Lewis v. Casey, , was a United States Supreme Court case in which the court held that Bounds v. Smith did not create an abstract, freestanding right for incarcerated people to access a law library or legal assistance.

== Background ==
People incarcerated in various prisons operated by the Arizona Department of Corrections (ADOC) brought a class action against ADOC officials, alleging that the officials were furnishing them with inadequate legal-research facilities and thereby depriving them of their right of access to the courts, in violation of Bounds v. Smith. The federal district court found the prisons to be in violation of Bounds and issued an injunction mandating detailed, systemwide changes in ADOC's prison law libraries and in its legal assistance programs.
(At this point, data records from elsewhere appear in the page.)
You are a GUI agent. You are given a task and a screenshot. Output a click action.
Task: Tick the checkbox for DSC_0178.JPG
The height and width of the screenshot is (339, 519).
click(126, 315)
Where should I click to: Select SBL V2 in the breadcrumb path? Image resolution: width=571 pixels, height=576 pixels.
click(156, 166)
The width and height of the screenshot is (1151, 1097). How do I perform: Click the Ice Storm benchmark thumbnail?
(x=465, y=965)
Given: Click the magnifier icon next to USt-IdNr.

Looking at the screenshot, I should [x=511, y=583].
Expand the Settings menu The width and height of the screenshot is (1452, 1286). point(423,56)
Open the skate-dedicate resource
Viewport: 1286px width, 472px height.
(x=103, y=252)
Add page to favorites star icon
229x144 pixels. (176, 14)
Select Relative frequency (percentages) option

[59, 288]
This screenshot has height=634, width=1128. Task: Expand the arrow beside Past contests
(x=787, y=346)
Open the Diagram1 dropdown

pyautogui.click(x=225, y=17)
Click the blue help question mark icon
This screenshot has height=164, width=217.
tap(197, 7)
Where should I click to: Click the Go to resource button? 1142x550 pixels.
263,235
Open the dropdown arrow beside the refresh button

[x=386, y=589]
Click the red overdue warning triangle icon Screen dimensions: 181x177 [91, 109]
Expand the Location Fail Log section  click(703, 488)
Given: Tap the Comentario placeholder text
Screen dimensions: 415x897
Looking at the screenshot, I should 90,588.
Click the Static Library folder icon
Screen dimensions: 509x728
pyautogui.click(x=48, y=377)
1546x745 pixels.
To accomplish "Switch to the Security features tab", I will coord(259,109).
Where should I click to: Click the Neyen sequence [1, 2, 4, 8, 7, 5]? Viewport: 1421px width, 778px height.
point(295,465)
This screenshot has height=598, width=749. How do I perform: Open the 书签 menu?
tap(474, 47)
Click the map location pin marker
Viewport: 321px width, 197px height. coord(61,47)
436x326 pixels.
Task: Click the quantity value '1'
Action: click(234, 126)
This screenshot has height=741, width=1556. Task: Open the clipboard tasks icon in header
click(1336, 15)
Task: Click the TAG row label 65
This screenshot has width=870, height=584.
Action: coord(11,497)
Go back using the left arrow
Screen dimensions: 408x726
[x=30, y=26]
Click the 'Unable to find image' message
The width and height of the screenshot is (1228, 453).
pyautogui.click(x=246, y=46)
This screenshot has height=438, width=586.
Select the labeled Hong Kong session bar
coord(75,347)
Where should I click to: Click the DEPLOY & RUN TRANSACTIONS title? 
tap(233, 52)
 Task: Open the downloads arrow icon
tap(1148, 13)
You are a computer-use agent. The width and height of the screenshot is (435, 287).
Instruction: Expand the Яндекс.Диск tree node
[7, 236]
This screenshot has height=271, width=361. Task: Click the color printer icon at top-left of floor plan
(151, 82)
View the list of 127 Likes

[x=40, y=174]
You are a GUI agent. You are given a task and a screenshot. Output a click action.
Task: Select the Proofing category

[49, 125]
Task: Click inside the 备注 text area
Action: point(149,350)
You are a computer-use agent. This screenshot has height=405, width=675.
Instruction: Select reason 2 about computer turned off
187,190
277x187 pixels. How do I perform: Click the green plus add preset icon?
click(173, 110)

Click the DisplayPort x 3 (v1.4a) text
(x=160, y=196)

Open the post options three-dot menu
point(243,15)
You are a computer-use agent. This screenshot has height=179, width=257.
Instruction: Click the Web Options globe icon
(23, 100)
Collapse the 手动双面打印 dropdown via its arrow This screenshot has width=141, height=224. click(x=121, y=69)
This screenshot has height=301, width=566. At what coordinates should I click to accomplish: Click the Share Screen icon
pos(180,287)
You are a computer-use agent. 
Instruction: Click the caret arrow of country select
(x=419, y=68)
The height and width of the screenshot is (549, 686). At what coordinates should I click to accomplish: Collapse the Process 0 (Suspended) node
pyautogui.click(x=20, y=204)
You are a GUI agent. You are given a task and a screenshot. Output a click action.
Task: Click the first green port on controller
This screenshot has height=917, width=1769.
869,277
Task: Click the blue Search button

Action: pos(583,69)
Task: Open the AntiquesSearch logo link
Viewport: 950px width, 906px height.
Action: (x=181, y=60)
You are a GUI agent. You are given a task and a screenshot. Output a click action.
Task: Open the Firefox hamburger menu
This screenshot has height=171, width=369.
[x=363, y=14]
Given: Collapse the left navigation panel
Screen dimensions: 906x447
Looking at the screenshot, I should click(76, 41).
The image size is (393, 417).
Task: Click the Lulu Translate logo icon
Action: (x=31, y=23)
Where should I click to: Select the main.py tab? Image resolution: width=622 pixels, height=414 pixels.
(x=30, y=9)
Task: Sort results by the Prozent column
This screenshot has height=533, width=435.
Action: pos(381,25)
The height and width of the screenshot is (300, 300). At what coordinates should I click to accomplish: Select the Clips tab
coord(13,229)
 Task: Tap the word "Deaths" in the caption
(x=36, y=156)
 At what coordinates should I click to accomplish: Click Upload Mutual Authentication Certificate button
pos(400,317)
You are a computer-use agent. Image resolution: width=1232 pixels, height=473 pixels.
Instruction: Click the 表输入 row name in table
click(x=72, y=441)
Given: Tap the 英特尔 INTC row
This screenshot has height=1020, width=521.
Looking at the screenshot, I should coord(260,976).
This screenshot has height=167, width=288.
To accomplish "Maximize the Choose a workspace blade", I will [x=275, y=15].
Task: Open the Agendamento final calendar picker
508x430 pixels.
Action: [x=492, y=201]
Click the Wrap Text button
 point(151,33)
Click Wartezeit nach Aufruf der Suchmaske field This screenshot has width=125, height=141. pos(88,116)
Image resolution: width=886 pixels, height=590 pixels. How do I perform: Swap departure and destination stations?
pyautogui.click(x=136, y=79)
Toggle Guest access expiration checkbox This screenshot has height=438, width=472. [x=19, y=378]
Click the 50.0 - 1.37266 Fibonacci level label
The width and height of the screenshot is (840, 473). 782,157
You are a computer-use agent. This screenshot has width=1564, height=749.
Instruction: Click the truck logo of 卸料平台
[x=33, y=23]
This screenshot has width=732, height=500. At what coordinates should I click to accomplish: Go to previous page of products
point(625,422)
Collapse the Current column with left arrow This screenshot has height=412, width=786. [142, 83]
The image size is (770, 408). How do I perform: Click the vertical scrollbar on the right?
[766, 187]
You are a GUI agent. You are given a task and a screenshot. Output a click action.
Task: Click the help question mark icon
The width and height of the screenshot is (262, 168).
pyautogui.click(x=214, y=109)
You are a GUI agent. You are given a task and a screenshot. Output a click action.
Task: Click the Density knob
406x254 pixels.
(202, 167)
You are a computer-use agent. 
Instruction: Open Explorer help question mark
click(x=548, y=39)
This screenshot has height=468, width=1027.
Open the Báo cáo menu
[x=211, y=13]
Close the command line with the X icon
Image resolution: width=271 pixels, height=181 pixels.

The Ninth Circuit Court of Appeals affirmed both the finding of a Bounds violation and the injunction's major terms.

== Decision ==
Justice Scalia, writing for the court, stated: "In other words, Bounds does not guarantee inmates the wherewithal to transform themselves into litigating engines capable of filing everything from shareholder derivative actions to slip-and-fall claims. The tools it requires to be provided are those that the inmates need in order to attack their sentences, directly or collaterally, and in order to challenge the conditions of their confinement. Impairment of any other litigating capacity is simply one of the incidental (and perfectly constitutional) consequences of conviction and incarceration." Chief Justice Rehnquist, who authored the dissent in Bounds v. Smith as an associate justice, joined in the court's opinion in Lewis v. Casey.